Copy every one of these rows verbatim.

────────────────────────────────────────

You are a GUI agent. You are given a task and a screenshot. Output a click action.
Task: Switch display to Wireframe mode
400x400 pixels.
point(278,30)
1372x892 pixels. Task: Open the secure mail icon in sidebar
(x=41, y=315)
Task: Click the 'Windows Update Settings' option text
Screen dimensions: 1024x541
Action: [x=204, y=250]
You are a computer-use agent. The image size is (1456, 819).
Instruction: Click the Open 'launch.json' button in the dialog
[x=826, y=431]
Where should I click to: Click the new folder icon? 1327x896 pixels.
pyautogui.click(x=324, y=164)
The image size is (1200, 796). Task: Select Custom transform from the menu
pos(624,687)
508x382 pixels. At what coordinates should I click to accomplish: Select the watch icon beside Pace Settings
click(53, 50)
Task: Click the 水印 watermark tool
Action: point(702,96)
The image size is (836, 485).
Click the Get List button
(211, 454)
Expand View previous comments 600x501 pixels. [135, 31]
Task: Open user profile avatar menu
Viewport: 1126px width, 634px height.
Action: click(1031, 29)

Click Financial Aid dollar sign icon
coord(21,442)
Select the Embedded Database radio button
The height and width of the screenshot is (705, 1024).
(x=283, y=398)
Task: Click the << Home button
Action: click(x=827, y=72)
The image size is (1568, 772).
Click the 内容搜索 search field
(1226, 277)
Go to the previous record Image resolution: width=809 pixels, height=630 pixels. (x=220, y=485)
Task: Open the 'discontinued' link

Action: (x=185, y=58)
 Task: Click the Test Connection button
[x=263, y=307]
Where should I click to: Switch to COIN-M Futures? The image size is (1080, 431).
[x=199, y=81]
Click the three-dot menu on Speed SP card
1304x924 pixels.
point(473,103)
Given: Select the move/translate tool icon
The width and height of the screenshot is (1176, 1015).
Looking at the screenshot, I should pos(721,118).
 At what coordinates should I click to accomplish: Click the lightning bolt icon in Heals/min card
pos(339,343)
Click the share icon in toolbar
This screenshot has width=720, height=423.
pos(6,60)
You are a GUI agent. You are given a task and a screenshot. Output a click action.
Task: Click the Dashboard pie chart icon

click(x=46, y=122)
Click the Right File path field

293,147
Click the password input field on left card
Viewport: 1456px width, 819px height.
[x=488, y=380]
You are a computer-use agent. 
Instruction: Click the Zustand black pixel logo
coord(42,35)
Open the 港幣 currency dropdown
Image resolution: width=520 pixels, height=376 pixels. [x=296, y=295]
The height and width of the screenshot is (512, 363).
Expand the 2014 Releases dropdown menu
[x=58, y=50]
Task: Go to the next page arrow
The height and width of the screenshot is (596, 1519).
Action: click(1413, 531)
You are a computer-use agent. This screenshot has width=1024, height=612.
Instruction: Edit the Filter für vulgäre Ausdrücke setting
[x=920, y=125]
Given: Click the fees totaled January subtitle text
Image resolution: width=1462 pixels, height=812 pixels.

────────────────────────────────────────

_Answer to this task_
You are a GUI agent. You are given a task and a screenshot. Output a click action.
Task: Switch display to Wireframe mode
400x400 pixels.
point(278,30)
1372x892 pixels. Task: Open the secure mail icon in sidebar
(x=41, y=315)
Task: Click the 'Windows Update Settings' option text
Screen dimensions: 1024x541
Action: [x=204, y=250]
You are a computer-use agent. The image size is (1456, 819).
Instruction: Click the Open 'launch.json' button in the dialog
[x=826, y=431]
Where should I click to: Click the new folder icon? 1327x896 pixels.
pyautogui.click(x=324, y=164)
The image size is (1200, 796). Task: Select Custom transform from the menu
pos(624,687)
508x382 pixels. At what coordinates should I click to accomplish: Select the watch icon beside Pace Settings
click(53, 50)
Task: Click the 水印 watermark tool
Action: point(702,96)
The image size is (836, 485).
Click the Get List button
(211, 454)
Expand View previous comments 600x501 pixels. [135, 31]
Task: Open user profile avatar menu
Viewport: 1126px width, 634px height.
Action: click(1031, 29)

Click Financial Aid dollar sign icon
coord(21,442)
Select the Embedded Database radio button
The height and width of the screenshot is (705, 1024).
(x=283, y=398)
Task: Click the << Home button
Action: click(x=827, y=72)
The image size is (1568, 772).
Click the 内容搜索 search field
(1226, 277)
Go to the previous record Image resolution: width=809 pixels, height=630 pixels. (x=220, y=485)
Task: Open the 'discontinued' link

Action: (x=185, y=58)
 Task: Click the Test Connection button
[x=263, y=307]
Where should I click to: Switch to COIN-M Futures? The image size is (1080, 431).
[x=199, y=81]
Click the three-dot menu on Speed SP card
1304x924 pixels.
point(473,103)
Given: Select the move/translate tool icon
The width and height of the screenshot is (1176, 1015).
Looking at the screenshot, I should pos(721,118).
 At what coordinates should I click to accomplish: Click the lightning bolt icon in Heals/min card
pos(339,343)
Click the share icon in toolbar
This screenshot has width=720, height=423.
pos(6,60)
You are a GUI agent. You are given a task and a screenshot. Output a click action.
Task: Click the Dashboard pie chart icon

click(x=46, y=122)
Click the Right File path field

293,147
Click the password input field on left card
Viewport: 1456px width, 819px height.
[x=488, y=380]
You are a computer-use agent. 
Instruction: Click the Zustand black pixel logo
coord(42,35)
Open the 港幣 currency dropdown
Image resolution: width=520 pixels, height=376 pixels. [x=296, y=295]
The height and width of the screenshot is (512, 363).
Expand the 2014 Releases dropdown menu
[x=58, y=50]
Task: Go to the next page arrow
The height and width of the screenshot is (596, 1519).
Action: click(1413, 531)
You are a computer-use agent. This screenshot has width=1024, height=612.
Instruction: Edit the Filter für vulgäre Ausdrücke setting
[x=920, y=125]
Given: Click the fees totaled January subtitle text
Image resolution: width=1462 pixels, height=812 pixels.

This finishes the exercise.